If you need additional help with report writing, the academic skills writing centre has a peer writing service and writing coaches.
Format
You are not required to follow any specific style guide (such as APA or Harvard). However, here are some tips which will make your report more pleasant to read, and make more sense to someone with a computer science background.
-
Colours should be kept minimal. If you need to use colour, make sure it is absolutely necessary.
-
If you are using graphics, make sure they are vector graphics (that stay sharp even as the reader zooms in on them).
-
Any code, including type/function/module names or file names, that appears in your document should have a monospaced font (such as Consolas, Courier New, Lucida Console, or Monaco).
-
Other text should be set in serif fonts (popular choices are Times, Palatino, Sabon, Minion, or Caslon).
-
When available, automatic ligatures should be activated.
-
Do not use underscore to highlight your text.
-
Text should be at least 1.5 spaced.
Communication
Do not post your code publicly, either on Ed or via other forums. Posts on Ed trigger emails to all students, so if by mistake you post your code publicly, others will have access to your code and you may be held responsible for plagiarism.
Once again, and we cannot stress this enough: do not post your code publicly . If you need help with your code, post it privately to the instructors.
When brainstorming with your friends, do not share code.
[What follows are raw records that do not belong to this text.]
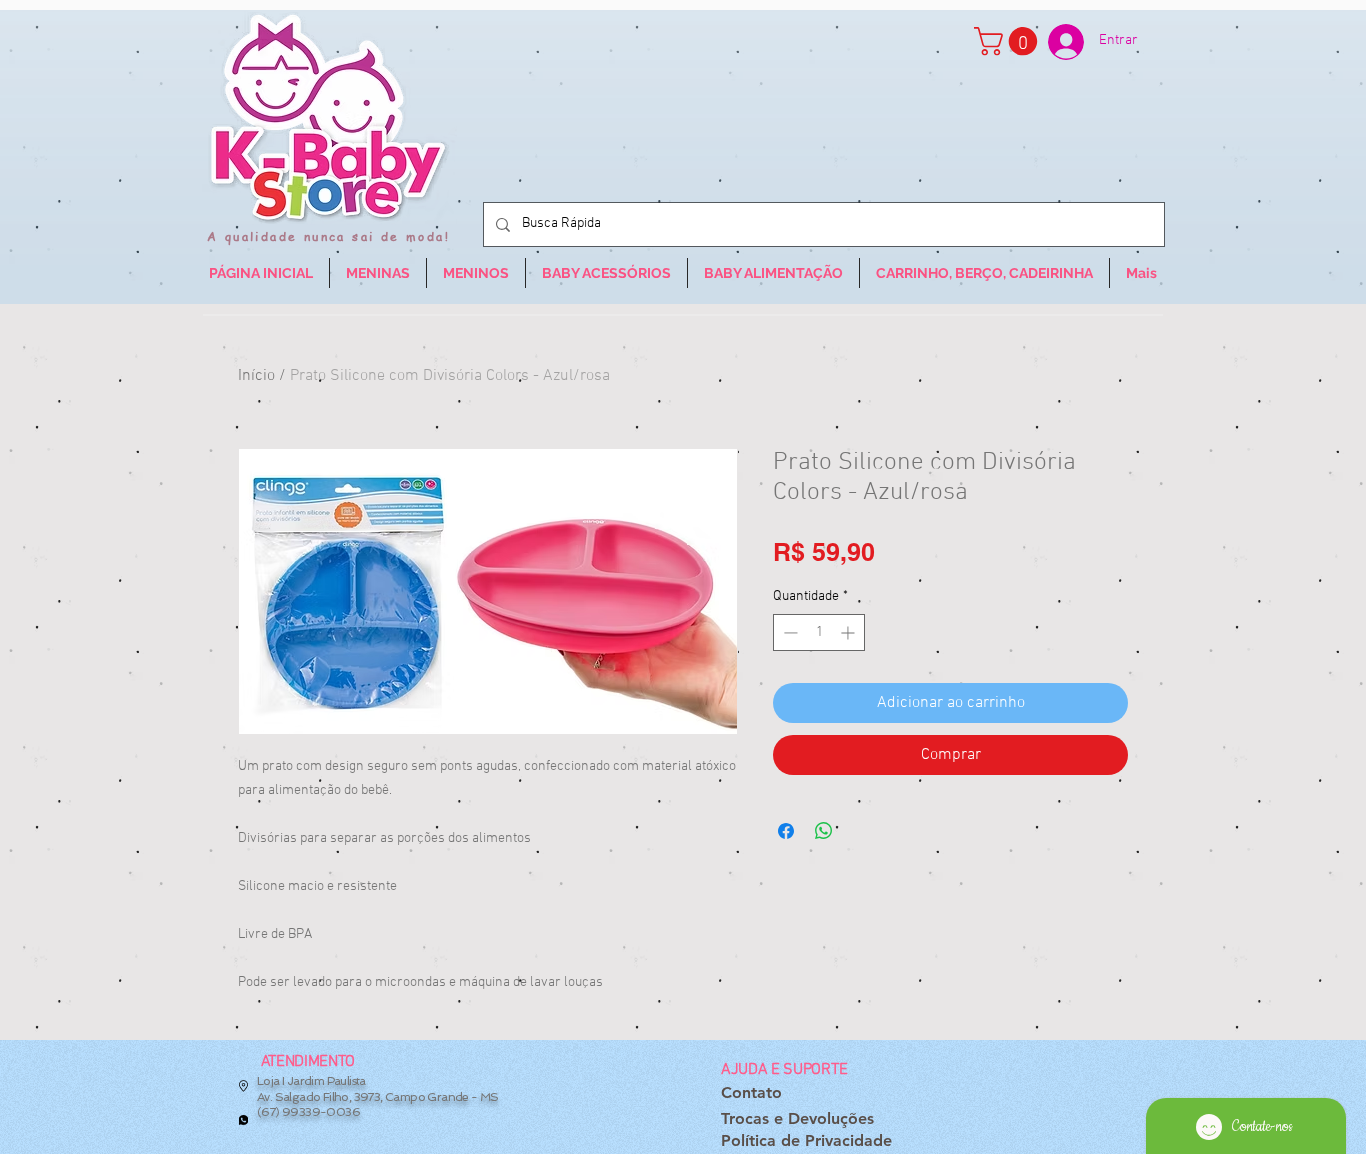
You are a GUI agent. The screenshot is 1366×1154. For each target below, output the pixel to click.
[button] (1009, 41)
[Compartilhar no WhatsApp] (824, 831)
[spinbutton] (819, 632)
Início (256, 376)
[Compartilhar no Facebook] (786, 831)
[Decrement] (788, 632)
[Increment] (849, 632)
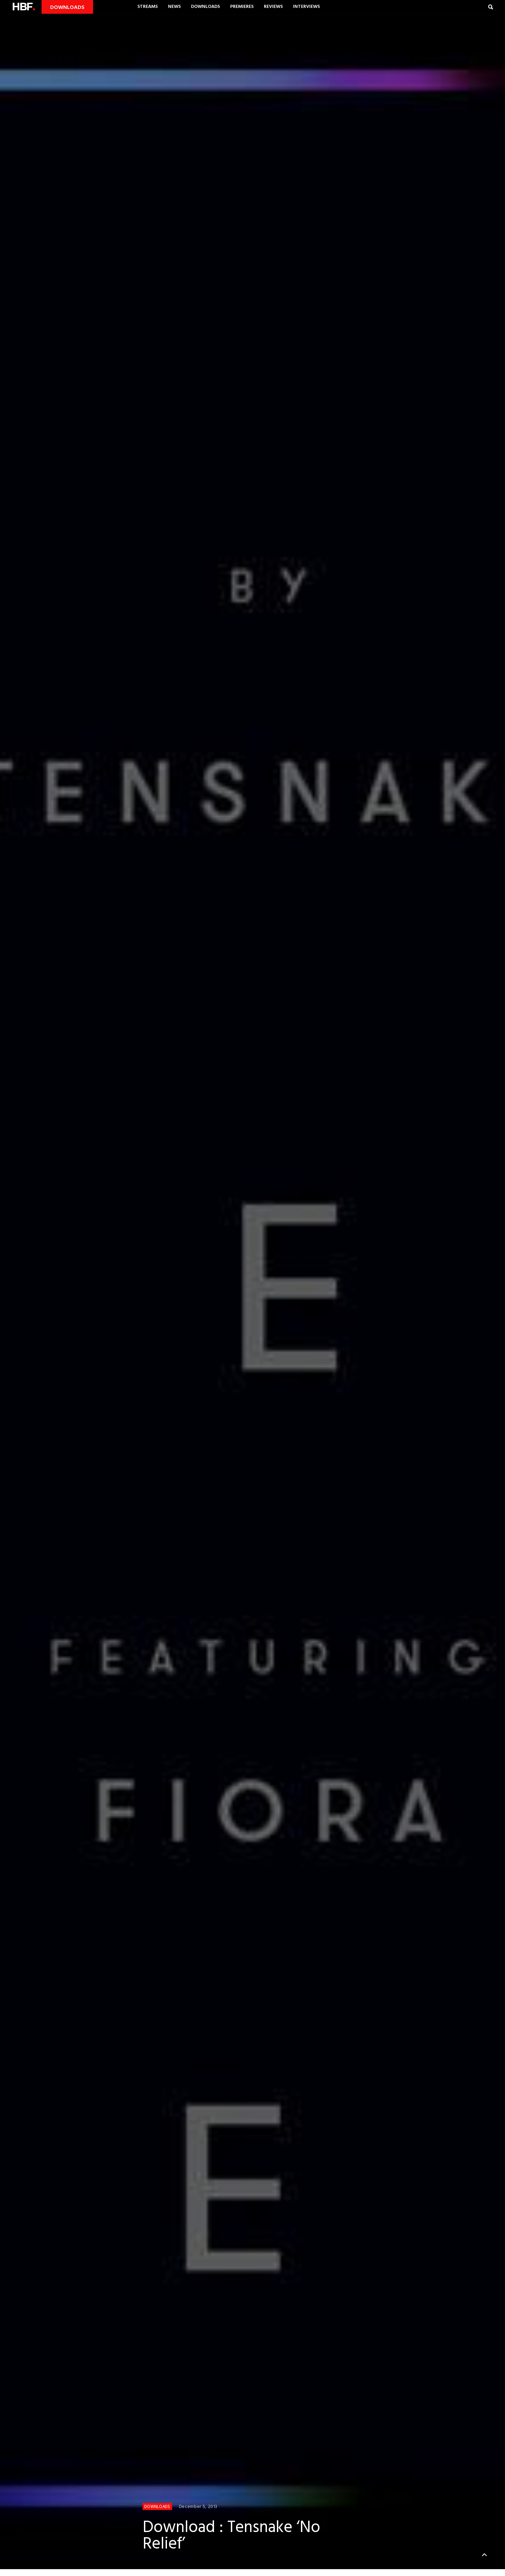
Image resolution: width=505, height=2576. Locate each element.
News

There might be pressure from your friends, but this is for both your and their benefit. Anything that smells of plagiarism will be investigated and there may be serious consequences.
Sharing ideas and sketches is perfectly fine, but sharing should stop before you risk handing in suspiciously similar solutions.
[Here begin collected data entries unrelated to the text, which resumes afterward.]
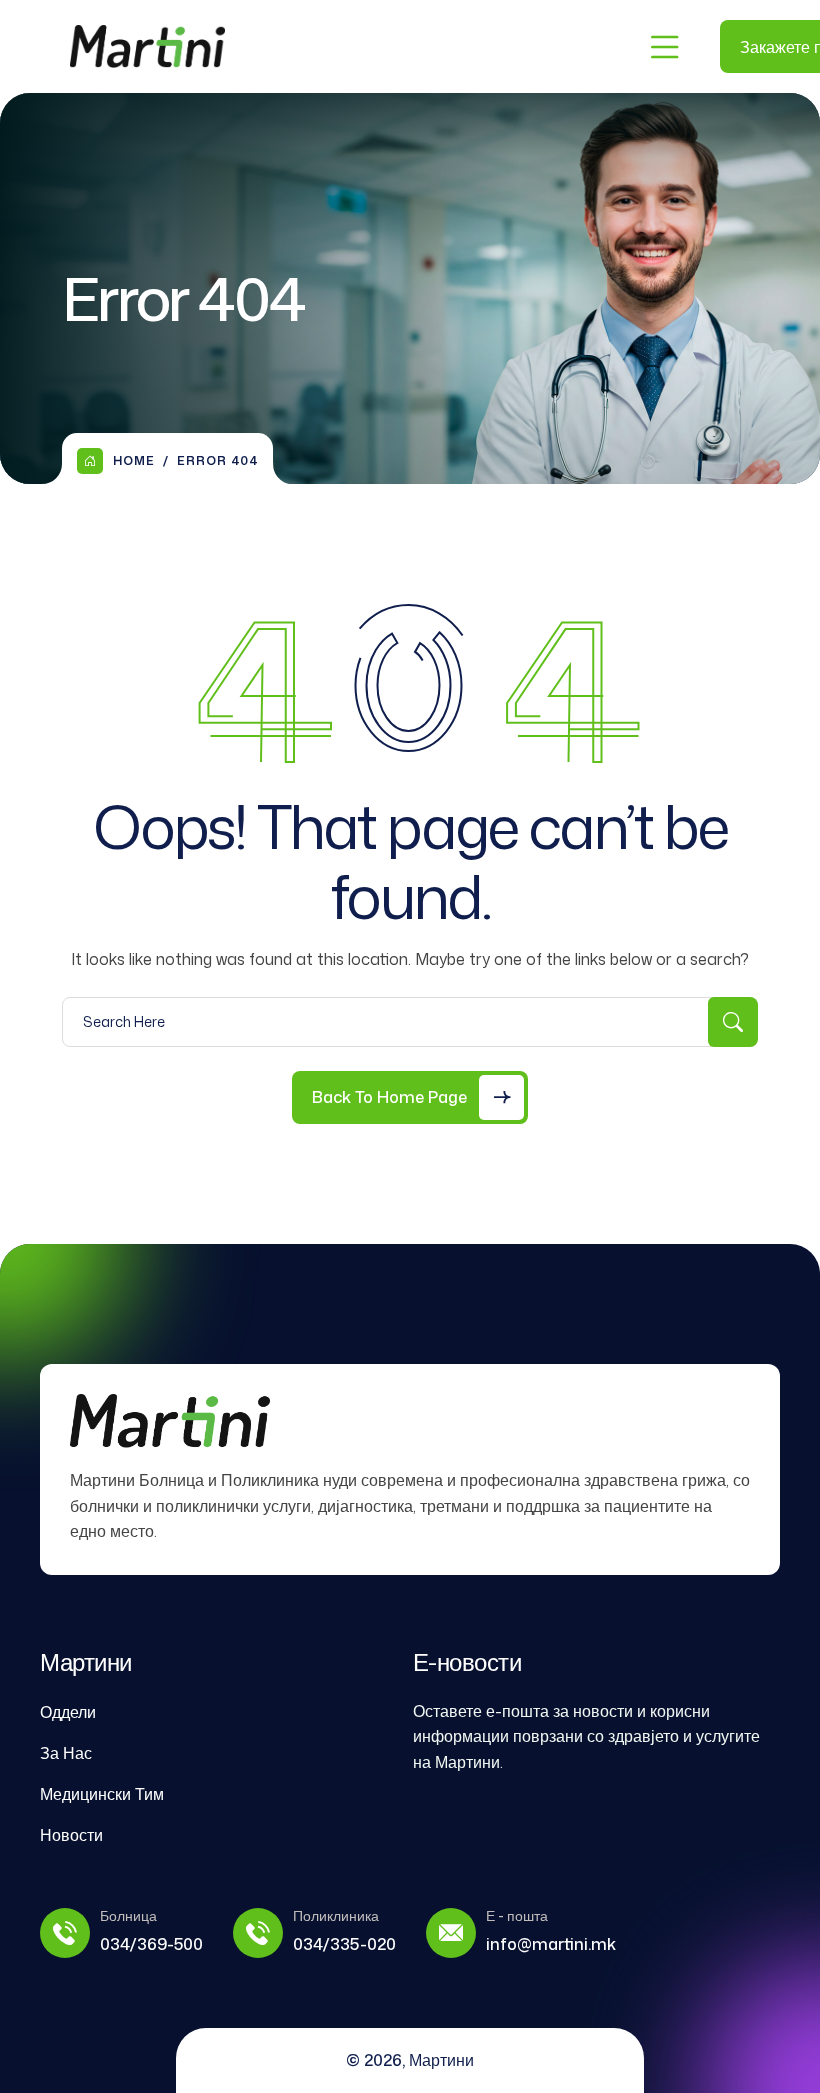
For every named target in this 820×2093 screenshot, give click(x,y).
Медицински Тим (102, 1794)
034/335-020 (344, 1944)
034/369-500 (151, 1944)
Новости (71, 1835)
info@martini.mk (551, 1944)
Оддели (68, 1712)
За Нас (66, 1753)
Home (134, 460)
Course staff will not look at assignment code unless it is posted privately on Ed, or shared in a drop-in consultation.
Course staff will typically give assistance by asking questions, directing you to relevant exercises from the labs, or definitions and examples from the lectures.
Before the assignment is due, course staff will not give individual tips on writing functions for the assignment or how your code can be improved. We will help you get unstuck by asking questions and pointing you to relevant lecture and lab material. You will receive feedback on your work when marks are released.
Submission Advice
Start early, and aim to finish the assignment several days before the due date. At least 24 hours before the deadline, you should:
-
Re-read the specification one final time, and make sure you’ve covered everything.
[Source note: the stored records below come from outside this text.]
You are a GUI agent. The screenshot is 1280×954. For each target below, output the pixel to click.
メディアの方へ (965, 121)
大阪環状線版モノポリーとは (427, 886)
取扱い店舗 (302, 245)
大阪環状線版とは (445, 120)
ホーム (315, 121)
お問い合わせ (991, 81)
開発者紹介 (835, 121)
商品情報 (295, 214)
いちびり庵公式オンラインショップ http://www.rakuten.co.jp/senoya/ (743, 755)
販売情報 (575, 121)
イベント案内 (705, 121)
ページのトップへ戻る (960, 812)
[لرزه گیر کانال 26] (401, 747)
- You have fully read and understand the entire assignment specification. See the “Overview of Tasks” section to check that you have completed all tasks.
-
Confirm that the latest version of your code has been pushed to GitLab.
- You can confirm that the latest version of your code has been pushed to GitLab by using your browser to visit https://gitlab.cecs.anu.edu.au/uXXXXXXX/asst3-1100_s2_2023, where XXXXXXX is your student number.
-
Ensure your program compiles and runs, including the
cabal v2-testtest suite. Make sure you have a green CI tick on your latest commit in Gitlab -
Ensure your submission works on the lab machines. If it does not, it may fail tests used by the instructors.
-
Proof-read and spell-check your report.
-
Verify that your report is in PDF format, located at the root of your project.
-
Verify that your report is in PDF format, located at the root of your project directory (not in
src), and namedReport.pdf. That capitalRis important - Linux uses a case-sensitive file system. Otherwise, it may not be marked. -
Check that all work including your report is submitted by viewing your assignment repo on Gitlab.
We recommend that you do not wait until you are finished to commit and push your work. Commit and push as you work, to reduce the risk of submission errors at the last minute.